ロボットの手を借りて乗り越える研究の壁
信頼できるデータは科学の基礎です。その基礎の上にこそ「知の聖堂」を築くことができます。この観点からすると、生物材料からの試料調製はやりがいのある難題です。「問題は試料の均質性です」と語るのは、沖縄科学技術大学院大学(OIST)の機器分析セクションでアシスタントマネージャーを務めるアレハンドロ・ビジャールブリオネス氏です。「この問題には人間の要素が関わっています。つまり、実験を行う研究者や技術員は一人一人が違うし、数年の訓練を受けた後でも、生物学的解析に用いる試料調製は、やはり難しいものです。例えばDNAやRNAあるいはタンパク質の抽出において、多数の試料調製のため数百回も同じ手順を繰り返すような場合、最後に得られた試料のセットには必ずばらつきが生じてしまうことになります。」試料調製の技術や手順の習得には時間がかかるので、経験の浅い研究者が実験するときには、この問題はより深刻です。現代の科学界の情勢の中では、技術の修行に十分な時間を確保するのは必ずしも容易なことではありません。
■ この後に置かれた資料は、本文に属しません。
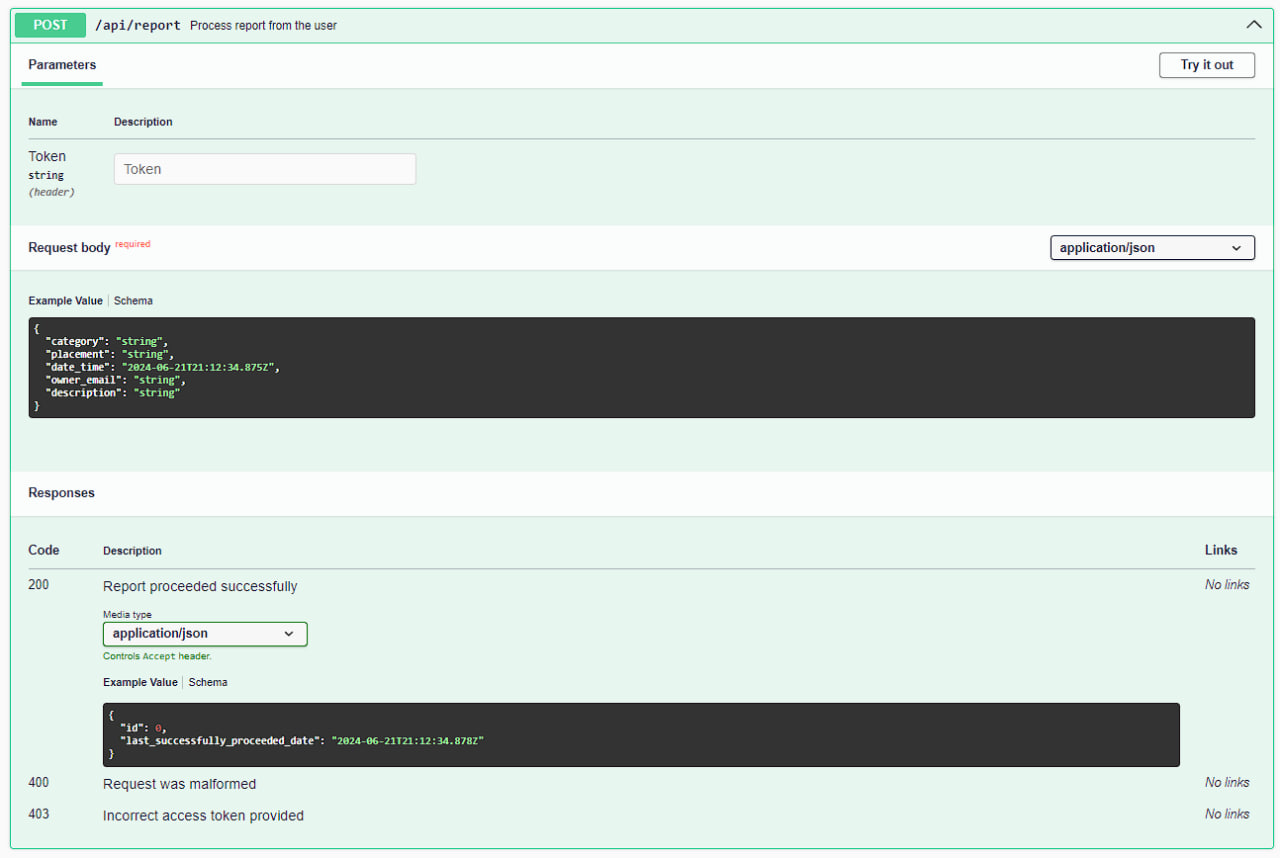Image resolution: width=1280 pixels, height=858 pixels.
Task: Select the Parameters tab
Action: (62, 65)
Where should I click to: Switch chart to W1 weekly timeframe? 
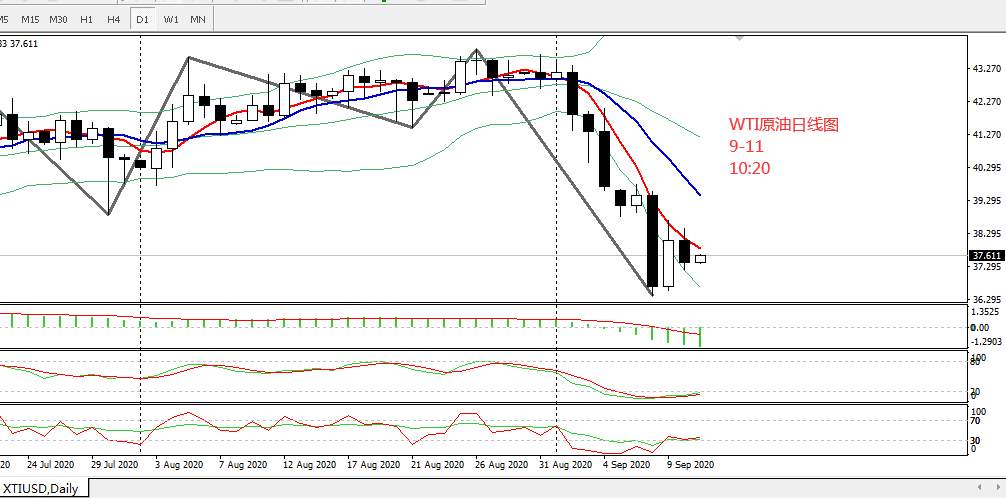point(171,19)
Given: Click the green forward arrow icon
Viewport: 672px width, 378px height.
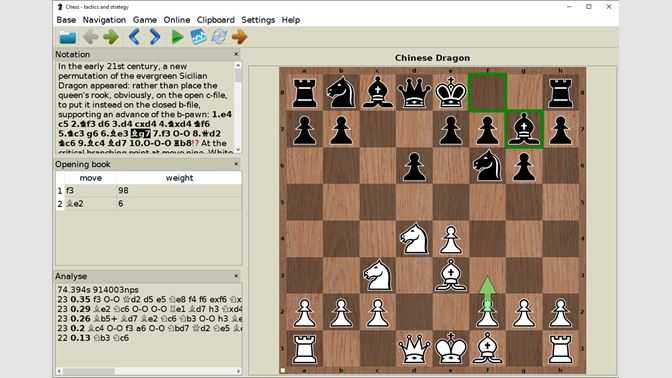Looking at the screenshot, I should click(x=111, y=37).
この問題を解決するため、最近OISTでは、 新しい試料調製ロボットを導入しました。「目的は、OISTの研究者が、極めて緻密に調製された試料を基礎とする、優れた研究成果を生み出せるように支援することです。」と、ビジャールプリオネス氏は言います。「ロボットの作業速度は技術員より早いわけではありません。しかし、熟練した技術員がするよりも、非常に安定して、より均質な試料を調製することができるのです。しかも、ロボットは昼夜を問わず週末でも作業することができるため、速度の遅さなどは実際にはすぐに挽回できて、制約にはなりません。」
例えば、存在量の少ないタンパク質を研究する際には、調整した試料中での目的分子の濃度が極めて低いため、試料の品質ということが特に重要となります。実験結果を検証するためには、繰り返しの実験の中で、できるだけ多くの試料中に目的の分子が確実に含まれていなくてはなりません。ロボットはさらに、貴重で希少な生物材料を失ってしまうような実験操作上のミスを減らす効果ももたらします。「研究材料のなかには非常に希少で何度も繰り返して入手するのが困難なものがあります。このような貴重なサンプルを無駄にしたくありません。」と、ビジャールプリオネス氏は説明します。
今回導入したのは、荷重10Kgまでの物をあらゆる方向に運べる、強力で非常に柔軟な腕を2本持った人のような形をしたロボットです。長時間にわたる作業の精密さを維持するためにはこの並外れた「腕力」が必要です。このロボットは、ピペットや遠心分離機や超音波破砕機、濃縮機など、実験室に普通にある機器を使用して行う、多種多様な実験ができるように設計されています。現在ロボットは試験運用の最終段階にありますが、今後OISTの研究者にとって大切な資産となることでしょう。